A decisão de comunicar ou não comunicar em momentos de crise. O momento de definição da abordagem perante arriscar o peso (e a responsabilidade) do silêncio ou a avaliação de risco com a criação potencial de um ciclo noticioso maior é, provavelmente, a decisão mais difícil para os responsáveis nesta área.
ㅤ
2 – No (seu) top of mind está sempre?
A autenticidade. Não acredito em comunicação corporativa que não seja genuína.

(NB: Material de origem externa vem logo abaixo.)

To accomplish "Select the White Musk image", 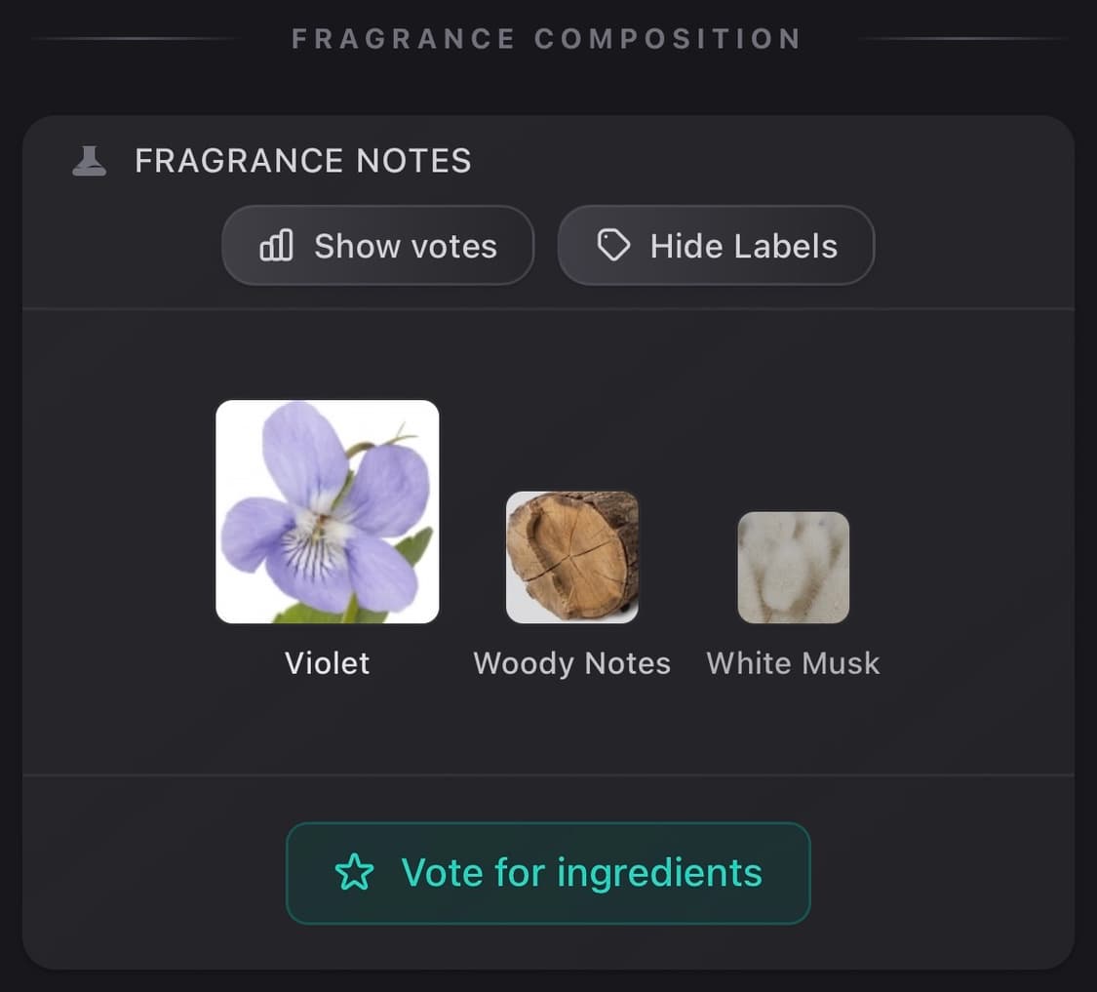I will click(x=794, y=568).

O tom de voz pode atualizar-se, as culturas organizacionais evoluem, mas a autenticidade da comunicação nas organizações é fundamental, tanto interna como externamente.
ㅤ
3 – O briefing ideal deve…
Ser objetivo, abrangente, unívoco, mas também sintético na medida do possível.
ㅤ
4 – E a agência ideal é aquela que…
Antecipa as necessidades dos clientes e tem um papel proativo na definição de estratégias e planos de comunicação. É fundamental que esteja informada, esteja atenta ao mercado, tenha memória histórica e enquadramento empírico sobre o setor da organização que representa.
ㅤ
5 – Em comunicação é mais importante jogar pelo seguro ou arriscar?

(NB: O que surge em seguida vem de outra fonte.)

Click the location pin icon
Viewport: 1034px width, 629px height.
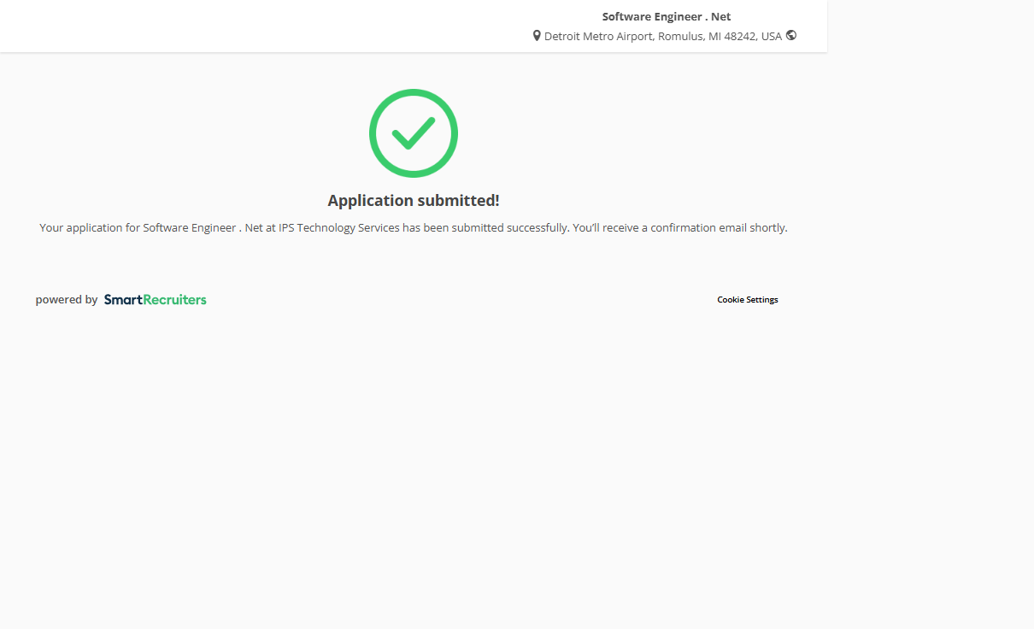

Acredito que tanto na comunicação como na vida riscos calculados são, muitas vezes, uma boa estratégia.
ㅤ
6 – Como um profissional de comunicação deve lidar e gerir crises?
Com ponderação, sensatez, inteligência e dados.
ㅤ
7 – O que faria se tivesse um orçamento ilimitado?
Aquilo que mais me apaixona na área da comunicação corporativa é a possibilidade de encontrar, mapear e contar histórias relevantes dentro das organizações. Meios ilimitados significa, potencialmente, histórias ilimitadas. Investiria nessa pesquisa e consequente produção de conteúdos; ações de sensibilização e formação; desenvolvimento de ações de impacto – internas e externas.
ㅤ
8 – A comunicação em Portugal, numa frase?
É uma generalização e, há sempre exceções, mas diria que a comunicação em Portugal é tipicamente tradicional e avessa ao risco.
ㅤ
9 – Construção de marca é?
É um processo, não linear, que honre a história e a memória das organizações, mas focada no futuro. A marca é um organismo vivo, não é estanque. Construí-la é permitir-lhe esta atualização, esta maturação, respeitando o seu legado.
ㅤ
10 – Que profissão teria, se não trabalhasse em comunicação?
É-me muito difícil ser concreta porque nunca tive uma ambição muito diferente do percurso que tenho construído. Mas qualquer profissão que me permitisse viajar pelo mundo, ter contacto com pessoas e culturas diferentes, seria, certamente, algo que me traria muito prazer.